**Aim of the exercise**
Print every record exactly, omitting all pictures.

**Data shown**
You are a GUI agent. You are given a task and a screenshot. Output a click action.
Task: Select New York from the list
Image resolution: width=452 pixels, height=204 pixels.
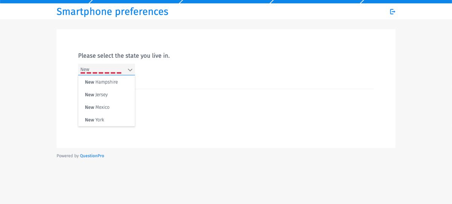pyautogui.click(x=95, y=120)
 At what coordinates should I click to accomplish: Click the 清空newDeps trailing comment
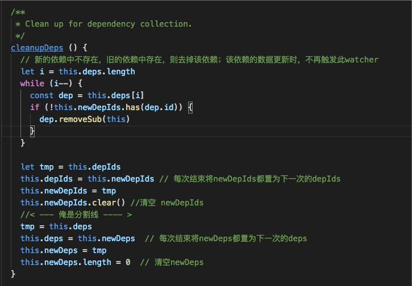pyautogui.click(x=172, y=262)
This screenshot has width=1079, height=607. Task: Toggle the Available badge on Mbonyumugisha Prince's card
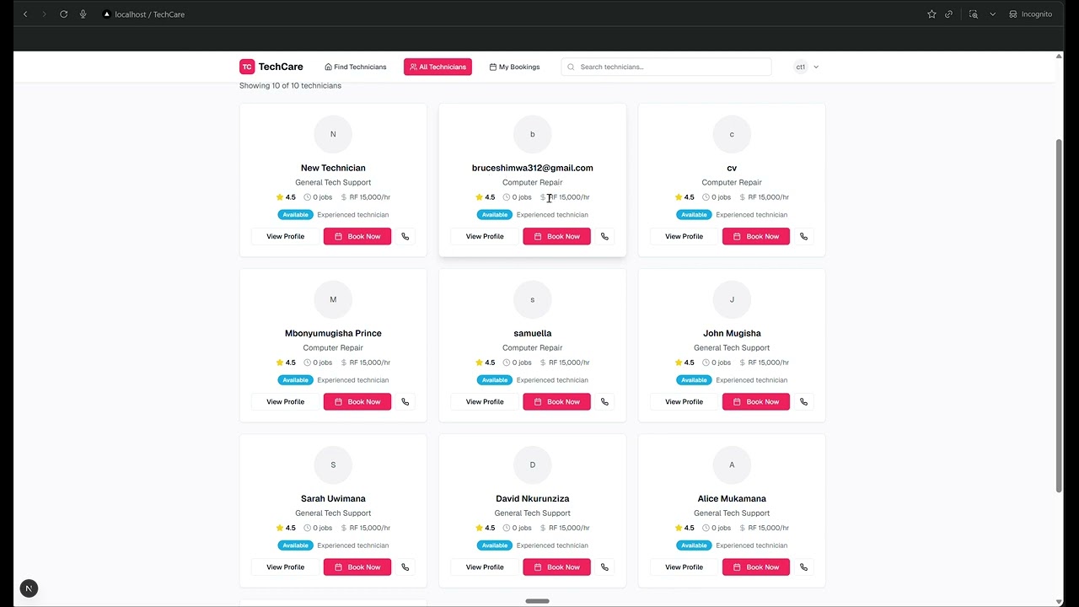[295, 379]
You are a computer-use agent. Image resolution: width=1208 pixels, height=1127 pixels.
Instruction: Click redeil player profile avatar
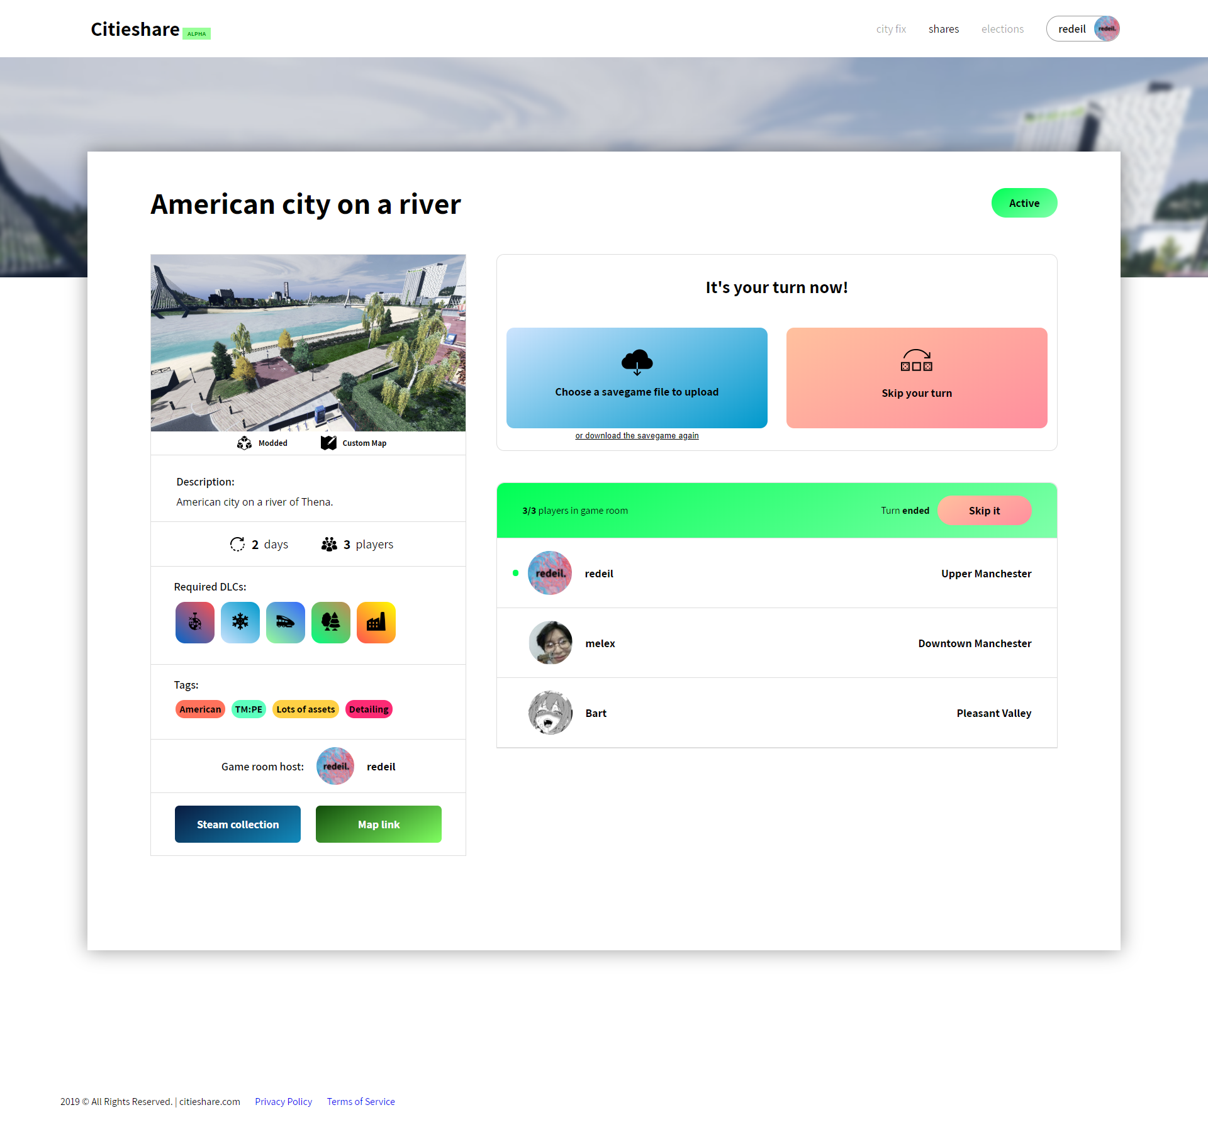point(551,572)
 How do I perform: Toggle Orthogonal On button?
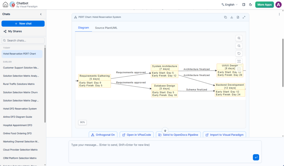click(103, 135)
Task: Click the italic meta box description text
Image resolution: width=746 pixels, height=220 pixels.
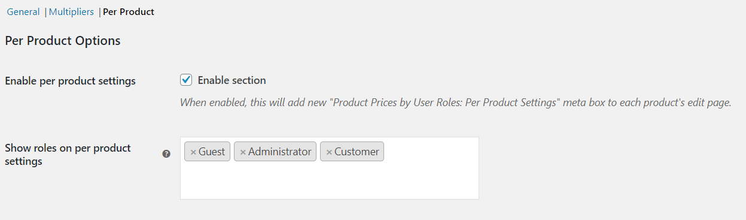Action: click(x=456, y=103)
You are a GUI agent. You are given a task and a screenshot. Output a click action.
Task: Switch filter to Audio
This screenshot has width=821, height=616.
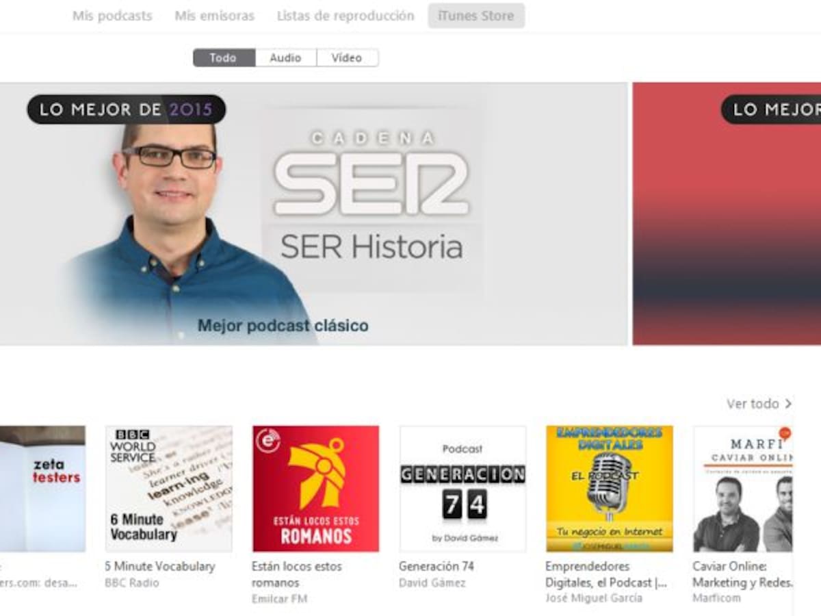(x=286, y=58)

**Answer to this problem**
You are a GUI agent. You are given a task and a screenshot. Output a click action.
Task: Select New York from the list
Image resolution: width=452 pixels, height=204 pixels.
pyautogui.click(x=95, y=120)
 At what coordinates should I click to accomplish: Click the 清空newDeps trailing comment
pyautogui.click(x=172, y=262)
This screenshot has width=1079, height=607. Task: Toggle the Available badge on Mbonyumugisha Prince's card
[295, 379]
You are a computer-use agent. Image resolution: width=1208 pixels, height=1127 pixels.
Instruction: Click redeil player profile avatar
point(551,572)
 How do I perform: Toggle Orthogonal On button?
click(103, 135)
Task: Click the italic meta box description text
Image resolution: width=746 pixels, height=220 pixels.
Action: click(x=456, y=103)
You are a GUI agent. You are given a task and a screenshot. Output a click action.
Task: Switch filter to Audio
This screenshot has width=821, height=616.
(x=286, y=58)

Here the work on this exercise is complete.